Figure 8. Cyber Security Risk Management - Business Industry

This is the Edit Business Industry section, where the client can modify or update key information related to their organization’s industry classification and operational scope.

Within this interface, the client can adjust details such as industry type, market segment, and business category to ensure alignment with the organization’s current structure and strategic direction. Accurate and up-to-date information in this section is essential, as it directly influences how the Cyber Risk Assessment Management (CRAM) platform contextualizes the organization within its industry landscape.

Figure 9.1 Cyber Security Risk Management - Business Industry / Edit Section

Critical Vendors / Business Vendors

After saving the information under Business Industry, the client will be redirected to the Critical Vendors section. In this stage, the client is prompted to identify and document the key vendors and third-party entities that play a vital role in supporting the organization’s operations, service delivery, and business continuity.

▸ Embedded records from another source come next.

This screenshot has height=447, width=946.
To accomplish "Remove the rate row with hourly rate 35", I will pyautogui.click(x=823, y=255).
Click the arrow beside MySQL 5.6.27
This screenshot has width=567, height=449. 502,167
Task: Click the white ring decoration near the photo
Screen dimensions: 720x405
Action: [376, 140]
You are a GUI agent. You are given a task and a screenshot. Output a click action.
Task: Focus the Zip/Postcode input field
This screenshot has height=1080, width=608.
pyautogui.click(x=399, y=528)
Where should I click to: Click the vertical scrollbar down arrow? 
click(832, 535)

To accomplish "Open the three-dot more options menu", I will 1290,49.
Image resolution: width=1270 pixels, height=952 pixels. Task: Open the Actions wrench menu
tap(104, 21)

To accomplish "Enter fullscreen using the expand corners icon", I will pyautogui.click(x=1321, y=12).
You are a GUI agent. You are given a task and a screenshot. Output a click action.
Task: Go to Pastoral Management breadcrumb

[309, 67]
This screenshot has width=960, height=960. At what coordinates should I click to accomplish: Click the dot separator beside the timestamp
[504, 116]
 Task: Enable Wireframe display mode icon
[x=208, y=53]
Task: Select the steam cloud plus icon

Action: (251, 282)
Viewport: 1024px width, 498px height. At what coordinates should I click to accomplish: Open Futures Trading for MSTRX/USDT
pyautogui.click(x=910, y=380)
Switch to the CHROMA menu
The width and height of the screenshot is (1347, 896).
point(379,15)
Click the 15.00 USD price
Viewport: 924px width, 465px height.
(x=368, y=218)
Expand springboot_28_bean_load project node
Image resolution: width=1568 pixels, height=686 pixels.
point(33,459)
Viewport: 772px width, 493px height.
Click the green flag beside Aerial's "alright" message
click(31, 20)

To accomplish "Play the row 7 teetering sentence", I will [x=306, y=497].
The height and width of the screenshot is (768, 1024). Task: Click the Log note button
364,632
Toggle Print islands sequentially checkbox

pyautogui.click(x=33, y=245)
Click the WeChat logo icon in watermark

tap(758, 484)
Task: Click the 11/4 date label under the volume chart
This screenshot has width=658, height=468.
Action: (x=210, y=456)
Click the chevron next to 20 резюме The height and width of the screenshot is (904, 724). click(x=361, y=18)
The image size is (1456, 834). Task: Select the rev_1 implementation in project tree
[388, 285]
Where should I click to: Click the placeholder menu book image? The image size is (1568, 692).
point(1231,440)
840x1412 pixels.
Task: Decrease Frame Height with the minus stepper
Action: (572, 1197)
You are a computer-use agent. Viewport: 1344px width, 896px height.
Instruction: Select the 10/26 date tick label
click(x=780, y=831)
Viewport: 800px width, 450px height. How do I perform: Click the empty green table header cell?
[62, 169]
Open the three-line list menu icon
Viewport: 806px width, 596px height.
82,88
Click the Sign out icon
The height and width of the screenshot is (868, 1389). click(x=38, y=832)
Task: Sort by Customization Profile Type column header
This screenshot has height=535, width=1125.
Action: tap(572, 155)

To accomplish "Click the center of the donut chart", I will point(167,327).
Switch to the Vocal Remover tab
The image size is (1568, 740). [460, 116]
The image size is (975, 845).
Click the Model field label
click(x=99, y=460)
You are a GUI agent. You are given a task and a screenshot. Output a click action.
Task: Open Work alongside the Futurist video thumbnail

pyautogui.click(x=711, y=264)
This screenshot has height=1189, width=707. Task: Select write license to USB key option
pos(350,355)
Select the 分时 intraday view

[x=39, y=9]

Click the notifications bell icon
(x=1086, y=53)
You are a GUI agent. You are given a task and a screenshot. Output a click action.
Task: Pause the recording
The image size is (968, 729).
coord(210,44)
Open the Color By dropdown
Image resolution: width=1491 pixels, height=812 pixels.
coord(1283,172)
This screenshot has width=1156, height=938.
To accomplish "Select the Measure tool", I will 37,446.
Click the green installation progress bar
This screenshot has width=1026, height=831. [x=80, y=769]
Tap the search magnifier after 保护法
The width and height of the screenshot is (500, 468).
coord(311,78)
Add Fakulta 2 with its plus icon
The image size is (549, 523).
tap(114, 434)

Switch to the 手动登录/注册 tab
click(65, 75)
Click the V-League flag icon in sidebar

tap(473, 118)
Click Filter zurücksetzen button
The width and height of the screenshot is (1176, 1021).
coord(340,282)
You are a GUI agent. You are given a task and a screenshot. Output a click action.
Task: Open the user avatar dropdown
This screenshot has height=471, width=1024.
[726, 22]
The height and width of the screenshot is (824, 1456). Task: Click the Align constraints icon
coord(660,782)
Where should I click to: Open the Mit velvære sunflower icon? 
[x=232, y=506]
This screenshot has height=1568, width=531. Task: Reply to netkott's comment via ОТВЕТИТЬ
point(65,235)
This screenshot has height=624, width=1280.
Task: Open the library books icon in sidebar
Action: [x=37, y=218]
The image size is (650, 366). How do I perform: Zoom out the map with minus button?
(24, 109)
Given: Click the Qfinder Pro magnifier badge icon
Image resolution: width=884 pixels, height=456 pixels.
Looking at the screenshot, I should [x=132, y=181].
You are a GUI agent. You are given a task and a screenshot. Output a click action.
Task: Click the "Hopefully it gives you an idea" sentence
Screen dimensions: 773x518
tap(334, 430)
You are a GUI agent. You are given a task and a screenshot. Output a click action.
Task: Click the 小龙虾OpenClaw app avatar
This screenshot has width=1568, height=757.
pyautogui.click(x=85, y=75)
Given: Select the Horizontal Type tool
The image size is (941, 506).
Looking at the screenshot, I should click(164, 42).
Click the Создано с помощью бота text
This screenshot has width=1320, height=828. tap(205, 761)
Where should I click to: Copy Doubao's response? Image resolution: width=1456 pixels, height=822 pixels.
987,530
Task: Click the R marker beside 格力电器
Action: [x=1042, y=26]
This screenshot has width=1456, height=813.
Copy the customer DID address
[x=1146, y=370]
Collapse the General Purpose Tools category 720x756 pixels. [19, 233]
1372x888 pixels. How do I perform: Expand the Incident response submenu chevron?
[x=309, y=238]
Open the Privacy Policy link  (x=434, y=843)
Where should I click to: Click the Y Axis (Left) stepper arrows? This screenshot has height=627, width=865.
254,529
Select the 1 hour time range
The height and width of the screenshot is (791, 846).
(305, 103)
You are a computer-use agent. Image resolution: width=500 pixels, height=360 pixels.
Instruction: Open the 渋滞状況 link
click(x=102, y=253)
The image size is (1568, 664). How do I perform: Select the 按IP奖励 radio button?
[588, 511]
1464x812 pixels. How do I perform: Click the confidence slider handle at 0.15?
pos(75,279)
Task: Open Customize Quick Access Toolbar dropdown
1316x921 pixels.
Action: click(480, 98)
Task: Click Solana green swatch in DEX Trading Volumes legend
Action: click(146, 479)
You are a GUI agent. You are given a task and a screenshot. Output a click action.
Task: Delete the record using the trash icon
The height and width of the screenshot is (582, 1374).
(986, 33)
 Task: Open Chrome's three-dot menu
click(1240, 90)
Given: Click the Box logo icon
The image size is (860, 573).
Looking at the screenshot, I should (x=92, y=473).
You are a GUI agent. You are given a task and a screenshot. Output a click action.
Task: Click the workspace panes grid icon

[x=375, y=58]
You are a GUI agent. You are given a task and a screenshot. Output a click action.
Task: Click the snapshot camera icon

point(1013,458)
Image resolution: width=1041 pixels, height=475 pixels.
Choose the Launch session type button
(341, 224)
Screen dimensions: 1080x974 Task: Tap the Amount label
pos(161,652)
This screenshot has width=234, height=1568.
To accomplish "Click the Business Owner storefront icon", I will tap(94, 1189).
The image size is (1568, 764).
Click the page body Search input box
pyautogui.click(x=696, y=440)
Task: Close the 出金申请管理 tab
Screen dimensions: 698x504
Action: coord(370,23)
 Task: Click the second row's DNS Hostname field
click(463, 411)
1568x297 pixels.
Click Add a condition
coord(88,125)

An Edit function is also available, allowing the client to add, update, or refine any necessary information related to their critical vendors. This includes details such as vendor name, service category, criticality level, and dependency type.

Figure 10. Cyber Security Risk Management - Critical Vendors

Critical Business Partners

After completing the Critical Vendors section, the client will be redirected to the Critical Business Partners module. This section focuses on identifying and documenting strategic business partners—organizations or entities that share mutual values, goals, and investments with the client’s business.

These partnerships often play a key role in driving growth, innovation, and long-term sustainability. Through the Edit function, the client can add or update information about their critical business partners, including partner names, collaboration scope, strategic alignment, and shared initiatives.

Figure 11. Cyber Security Risk Management - Critical Business Partners

The client can edit their Critical Business Partners through the Edit section by clicking the Edit button located beside the Continue button.

This allows the client to update, add, or modify information about strategic partners who share the organization’s values, goals, or investments, ensuring that the Cyber Risk Assessment Management (CRAM) platform has accurate data for evaluating inter-organizational dependencies and risk exposure.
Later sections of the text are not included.